Comme mes fonctions touchaient à la fois aux relations avec les journalistes avec le service de presse et à la rédaction de discours avec le conseiller spécial, j’ai profité d’un poste d’observation passionnant et trépidant à la fois puisque Matignon constitue le centre névralgique de la politique et de l’administration gouvernementale. Au sein du cabinet, les responsables de la presse et ceux des discours ont accès partout avec l’accord du directeur de cabinet. En outre, les relations étaient faciles avec Pierre Mauroy que je connaissais comme journaliste accréditée au PS depuis quelques années. À mon arrivée, j’ai pu constater combien l’exercice du pouvoir à ce niveau se trouve rigidement codé et se prête peu aux interprétations ni aux aménagements.

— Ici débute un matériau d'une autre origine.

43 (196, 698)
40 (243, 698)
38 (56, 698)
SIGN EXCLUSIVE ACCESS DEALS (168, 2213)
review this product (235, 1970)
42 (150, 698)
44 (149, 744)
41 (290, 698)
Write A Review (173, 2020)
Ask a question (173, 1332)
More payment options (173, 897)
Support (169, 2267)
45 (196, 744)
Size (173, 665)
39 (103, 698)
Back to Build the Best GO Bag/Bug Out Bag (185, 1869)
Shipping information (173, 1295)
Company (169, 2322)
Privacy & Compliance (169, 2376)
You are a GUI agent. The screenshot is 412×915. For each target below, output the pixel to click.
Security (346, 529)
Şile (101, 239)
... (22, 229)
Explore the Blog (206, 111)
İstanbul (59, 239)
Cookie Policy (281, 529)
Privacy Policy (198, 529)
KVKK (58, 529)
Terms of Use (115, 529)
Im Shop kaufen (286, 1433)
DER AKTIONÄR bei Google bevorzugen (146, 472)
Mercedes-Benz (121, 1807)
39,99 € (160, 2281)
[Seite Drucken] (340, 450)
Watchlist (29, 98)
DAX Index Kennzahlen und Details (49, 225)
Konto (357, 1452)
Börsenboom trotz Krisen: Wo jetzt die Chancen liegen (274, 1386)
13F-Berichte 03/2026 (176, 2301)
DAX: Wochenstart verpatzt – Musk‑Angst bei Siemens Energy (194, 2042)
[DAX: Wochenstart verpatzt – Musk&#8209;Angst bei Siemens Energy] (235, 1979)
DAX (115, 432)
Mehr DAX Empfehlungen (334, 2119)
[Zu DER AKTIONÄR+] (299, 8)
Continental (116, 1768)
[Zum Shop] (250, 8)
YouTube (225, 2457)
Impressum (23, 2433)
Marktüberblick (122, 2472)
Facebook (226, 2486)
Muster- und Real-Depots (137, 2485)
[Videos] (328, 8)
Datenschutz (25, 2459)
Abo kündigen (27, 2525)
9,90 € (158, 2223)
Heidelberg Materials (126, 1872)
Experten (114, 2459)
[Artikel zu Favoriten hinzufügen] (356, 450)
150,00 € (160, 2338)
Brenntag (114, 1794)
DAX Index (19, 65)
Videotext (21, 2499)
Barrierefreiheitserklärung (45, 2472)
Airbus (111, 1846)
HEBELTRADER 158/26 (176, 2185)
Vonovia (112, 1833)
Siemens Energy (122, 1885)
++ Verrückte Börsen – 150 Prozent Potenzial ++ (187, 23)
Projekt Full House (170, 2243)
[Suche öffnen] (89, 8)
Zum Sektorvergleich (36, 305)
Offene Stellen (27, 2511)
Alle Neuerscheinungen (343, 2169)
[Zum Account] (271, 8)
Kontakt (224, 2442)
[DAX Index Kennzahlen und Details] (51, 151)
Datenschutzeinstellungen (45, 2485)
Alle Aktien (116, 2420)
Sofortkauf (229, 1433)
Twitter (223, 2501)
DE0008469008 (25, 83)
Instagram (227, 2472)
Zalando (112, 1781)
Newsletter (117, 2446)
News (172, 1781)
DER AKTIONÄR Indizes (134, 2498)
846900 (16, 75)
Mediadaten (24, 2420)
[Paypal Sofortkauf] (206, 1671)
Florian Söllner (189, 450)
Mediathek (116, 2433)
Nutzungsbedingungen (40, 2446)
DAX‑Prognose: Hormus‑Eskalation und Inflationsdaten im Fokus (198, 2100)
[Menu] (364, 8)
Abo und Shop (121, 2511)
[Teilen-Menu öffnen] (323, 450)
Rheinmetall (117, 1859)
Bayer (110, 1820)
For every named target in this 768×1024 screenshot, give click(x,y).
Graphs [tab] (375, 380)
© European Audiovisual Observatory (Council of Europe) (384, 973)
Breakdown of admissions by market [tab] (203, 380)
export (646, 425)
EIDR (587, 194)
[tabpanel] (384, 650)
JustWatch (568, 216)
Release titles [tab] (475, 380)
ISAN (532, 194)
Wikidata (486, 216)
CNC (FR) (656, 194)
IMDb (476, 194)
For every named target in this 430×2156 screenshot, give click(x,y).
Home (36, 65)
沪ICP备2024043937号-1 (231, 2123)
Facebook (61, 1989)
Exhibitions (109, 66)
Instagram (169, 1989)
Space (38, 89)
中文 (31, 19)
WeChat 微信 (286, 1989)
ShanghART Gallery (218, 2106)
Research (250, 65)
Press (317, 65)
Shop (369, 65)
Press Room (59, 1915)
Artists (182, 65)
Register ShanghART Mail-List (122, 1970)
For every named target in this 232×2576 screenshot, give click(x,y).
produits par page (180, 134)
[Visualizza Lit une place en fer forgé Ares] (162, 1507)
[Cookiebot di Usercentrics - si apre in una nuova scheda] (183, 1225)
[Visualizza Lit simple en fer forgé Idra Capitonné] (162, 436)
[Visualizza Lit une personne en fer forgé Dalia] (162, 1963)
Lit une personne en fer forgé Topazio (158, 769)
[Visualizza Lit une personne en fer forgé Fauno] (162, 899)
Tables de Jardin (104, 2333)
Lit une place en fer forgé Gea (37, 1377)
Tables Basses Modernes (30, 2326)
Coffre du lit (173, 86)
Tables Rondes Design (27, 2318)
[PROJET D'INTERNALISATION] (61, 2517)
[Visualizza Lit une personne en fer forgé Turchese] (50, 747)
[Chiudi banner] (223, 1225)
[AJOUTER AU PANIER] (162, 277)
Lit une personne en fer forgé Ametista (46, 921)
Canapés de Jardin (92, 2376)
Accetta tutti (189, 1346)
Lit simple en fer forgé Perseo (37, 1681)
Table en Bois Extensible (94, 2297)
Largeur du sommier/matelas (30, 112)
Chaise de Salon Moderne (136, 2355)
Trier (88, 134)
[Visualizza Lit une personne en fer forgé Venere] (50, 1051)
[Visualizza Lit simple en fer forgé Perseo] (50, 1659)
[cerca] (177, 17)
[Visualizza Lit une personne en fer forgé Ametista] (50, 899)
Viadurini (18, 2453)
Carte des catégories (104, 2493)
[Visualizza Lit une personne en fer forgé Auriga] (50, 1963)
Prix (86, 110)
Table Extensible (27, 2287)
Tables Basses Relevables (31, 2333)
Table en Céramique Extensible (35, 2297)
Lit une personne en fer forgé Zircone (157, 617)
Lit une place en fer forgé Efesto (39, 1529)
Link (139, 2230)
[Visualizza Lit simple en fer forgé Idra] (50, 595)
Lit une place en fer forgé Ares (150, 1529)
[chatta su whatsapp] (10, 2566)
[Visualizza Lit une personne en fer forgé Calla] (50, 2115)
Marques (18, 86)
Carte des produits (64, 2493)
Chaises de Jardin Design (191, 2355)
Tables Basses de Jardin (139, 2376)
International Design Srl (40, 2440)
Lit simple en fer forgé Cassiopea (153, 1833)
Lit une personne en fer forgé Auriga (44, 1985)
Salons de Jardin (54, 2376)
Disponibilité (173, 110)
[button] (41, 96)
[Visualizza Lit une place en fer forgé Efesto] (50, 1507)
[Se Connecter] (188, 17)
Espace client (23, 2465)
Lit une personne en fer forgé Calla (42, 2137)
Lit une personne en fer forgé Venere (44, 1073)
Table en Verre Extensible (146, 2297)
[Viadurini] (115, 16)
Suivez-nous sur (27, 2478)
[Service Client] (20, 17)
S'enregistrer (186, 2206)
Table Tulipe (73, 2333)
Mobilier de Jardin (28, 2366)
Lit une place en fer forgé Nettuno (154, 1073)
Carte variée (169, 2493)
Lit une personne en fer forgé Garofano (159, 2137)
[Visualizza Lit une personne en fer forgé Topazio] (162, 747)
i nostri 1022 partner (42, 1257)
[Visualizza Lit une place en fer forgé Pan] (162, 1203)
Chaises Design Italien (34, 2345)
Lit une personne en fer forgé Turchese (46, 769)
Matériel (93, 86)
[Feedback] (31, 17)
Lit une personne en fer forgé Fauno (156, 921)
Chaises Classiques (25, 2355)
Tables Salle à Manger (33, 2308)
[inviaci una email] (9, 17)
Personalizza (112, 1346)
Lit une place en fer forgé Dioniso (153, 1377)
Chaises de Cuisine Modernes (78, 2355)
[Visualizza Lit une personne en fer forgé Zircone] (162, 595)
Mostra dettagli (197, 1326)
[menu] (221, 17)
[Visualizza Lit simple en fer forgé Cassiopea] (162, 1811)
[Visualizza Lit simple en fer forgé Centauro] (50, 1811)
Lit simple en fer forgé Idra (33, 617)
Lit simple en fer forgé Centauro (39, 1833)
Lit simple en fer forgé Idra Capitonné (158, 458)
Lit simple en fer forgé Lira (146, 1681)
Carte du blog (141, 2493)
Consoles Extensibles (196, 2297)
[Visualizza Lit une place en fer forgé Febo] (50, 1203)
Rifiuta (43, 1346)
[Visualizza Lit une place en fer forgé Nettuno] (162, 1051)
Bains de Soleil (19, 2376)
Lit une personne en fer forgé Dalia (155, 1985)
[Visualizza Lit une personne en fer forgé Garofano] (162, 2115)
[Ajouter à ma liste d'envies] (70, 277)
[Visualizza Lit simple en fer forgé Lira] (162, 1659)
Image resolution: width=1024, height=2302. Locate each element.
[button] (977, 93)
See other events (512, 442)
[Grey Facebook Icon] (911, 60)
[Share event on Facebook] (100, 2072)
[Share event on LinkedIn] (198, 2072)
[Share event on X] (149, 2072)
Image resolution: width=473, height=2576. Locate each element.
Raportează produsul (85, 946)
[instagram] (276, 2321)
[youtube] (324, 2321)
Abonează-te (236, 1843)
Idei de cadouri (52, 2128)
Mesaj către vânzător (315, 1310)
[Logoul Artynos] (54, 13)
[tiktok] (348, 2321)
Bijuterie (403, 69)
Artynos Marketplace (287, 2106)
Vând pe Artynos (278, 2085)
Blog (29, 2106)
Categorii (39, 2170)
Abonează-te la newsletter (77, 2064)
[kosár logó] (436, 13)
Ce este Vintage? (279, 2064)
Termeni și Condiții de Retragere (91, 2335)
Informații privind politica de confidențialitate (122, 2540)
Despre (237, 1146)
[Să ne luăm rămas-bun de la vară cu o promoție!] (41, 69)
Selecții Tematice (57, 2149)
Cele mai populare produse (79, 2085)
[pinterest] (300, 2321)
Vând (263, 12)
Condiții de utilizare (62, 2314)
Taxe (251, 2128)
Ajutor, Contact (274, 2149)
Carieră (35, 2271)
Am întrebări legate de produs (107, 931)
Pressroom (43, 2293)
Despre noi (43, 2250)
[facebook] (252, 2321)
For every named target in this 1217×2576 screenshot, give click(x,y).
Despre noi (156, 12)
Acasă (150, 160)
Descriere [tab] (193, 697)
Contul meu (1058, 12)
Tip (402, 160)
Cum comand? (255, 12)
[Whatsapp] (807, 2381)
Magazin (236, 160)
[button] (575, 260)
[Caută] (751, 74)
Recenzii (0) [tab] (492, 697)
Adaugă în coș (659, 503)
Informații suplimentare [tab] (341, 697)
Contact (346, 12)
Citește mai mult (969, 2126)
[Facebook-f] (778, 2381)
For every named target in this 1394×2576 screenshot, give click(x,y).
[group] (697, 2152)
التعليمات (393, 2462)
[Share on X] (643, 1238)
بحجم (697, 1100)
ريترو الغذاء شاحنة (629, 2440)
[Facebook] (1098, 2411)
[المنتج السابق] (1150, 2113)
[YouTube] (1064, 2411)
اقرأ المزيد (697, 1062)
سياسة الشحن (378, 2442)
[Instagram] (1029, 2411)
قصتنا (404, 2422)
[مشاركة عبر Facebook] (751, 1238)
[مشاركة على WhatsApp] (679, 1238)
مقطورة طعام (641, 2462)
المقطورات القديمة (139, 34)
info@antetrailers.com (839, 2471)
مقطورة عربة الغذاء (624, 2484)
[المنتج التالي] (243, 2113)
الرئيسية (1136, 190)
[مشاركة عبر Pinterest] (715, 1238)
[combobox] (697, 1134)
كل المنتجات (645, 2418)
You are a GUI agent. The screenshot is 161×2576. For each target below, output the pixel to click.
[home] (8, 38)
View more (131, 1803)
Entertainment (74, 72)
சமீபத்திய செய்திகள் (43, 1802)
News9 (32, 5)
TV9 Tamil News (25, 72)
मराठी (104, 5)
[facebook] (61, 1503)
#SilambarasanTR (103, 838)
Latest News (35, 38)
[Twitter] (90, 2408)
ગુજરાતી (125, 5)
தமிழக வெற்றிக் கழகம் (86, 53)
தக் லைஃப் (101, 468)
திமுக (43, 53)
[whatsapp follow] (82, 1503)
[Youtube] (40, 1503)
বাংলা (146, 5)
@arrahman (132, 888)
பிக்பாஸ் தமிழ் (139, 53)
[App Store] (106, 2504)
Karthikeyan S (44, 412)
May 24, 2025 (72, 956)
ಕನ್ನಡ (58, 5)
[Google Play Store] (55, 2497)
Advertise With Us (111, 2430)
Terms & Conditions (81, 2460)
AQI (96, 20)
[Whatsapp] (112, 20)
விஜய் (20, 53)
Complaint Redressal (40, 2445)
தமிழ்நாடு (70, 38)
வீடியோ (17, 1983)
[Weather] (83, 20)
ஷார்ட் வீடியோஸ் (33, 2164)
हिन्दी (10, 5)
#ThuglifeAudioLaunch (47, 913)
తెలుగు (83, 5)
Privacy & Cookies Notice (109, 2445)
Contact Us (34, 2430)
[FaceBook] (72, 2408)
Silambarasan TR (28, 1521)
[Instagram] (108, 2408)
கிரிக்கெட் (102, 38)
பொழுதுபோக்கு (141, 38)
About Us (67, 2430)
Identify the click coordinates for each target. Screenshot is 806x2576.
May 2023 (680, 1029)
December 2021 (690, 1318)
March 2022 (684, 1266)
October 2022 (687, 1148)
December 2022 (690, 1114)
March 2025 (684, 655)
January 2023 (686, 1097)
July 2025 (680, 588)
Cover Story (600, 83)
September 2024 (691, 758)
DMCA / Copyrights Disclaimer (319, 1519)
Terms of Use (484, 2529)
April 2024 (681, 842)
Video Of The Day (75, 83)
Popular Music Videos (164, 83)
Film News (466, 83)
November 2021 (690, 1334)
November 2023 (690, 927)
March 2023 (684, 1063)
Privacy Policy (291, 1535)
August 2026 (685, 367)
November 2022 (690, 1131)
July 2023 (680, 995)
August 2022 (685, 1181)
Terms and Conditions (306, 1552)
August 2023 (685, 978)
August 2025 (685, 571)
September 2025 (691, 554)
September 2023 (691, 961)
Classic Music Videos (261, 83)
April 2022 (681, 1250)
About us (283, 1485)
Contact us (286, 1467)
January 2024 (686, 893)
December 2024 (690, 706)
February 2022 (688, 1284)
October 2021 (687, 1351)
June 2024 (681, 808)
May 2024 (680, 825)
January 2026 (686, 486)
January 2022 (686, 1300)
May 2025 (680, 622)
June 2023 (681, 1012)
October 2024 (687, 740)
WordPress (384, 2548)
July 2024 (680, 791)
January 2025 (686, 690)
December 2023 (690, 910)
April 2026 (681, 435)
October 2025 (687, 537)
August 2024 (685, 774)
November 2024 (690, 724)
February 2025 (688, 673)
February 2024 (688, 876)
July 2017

Pierre Mauroy, par nature homme direct et franc, s’est trouvé, au début de ses fonctions officielles, un peu encombré par les nombreux protocoles et formalismes qui scandent et ponctuent les différentes manifestations auxquelles le Premier ministre se doit d’assister et de se conformer. Une anecdote parisienne : en fin de journée, me croisant dans la cour de Matignon, Mauroy me demande comment s’est passé ma journée et me propose avec gentillesse de me raccompagner en voiture chez moi, près de la Sorbonne. Prenant le volant de l’une des voitures garées là, il me conduit le long du boulevard Saint-Germain pour me déposer à mon immeuble. Arrêtés par le feu rouge au carrefour de la rue des Saints Pères, je constate que les conducteurs se montrent discrètement étonnés de constater que le Premier ministre se trouve au volant d’une voiture banale à côté d’eux.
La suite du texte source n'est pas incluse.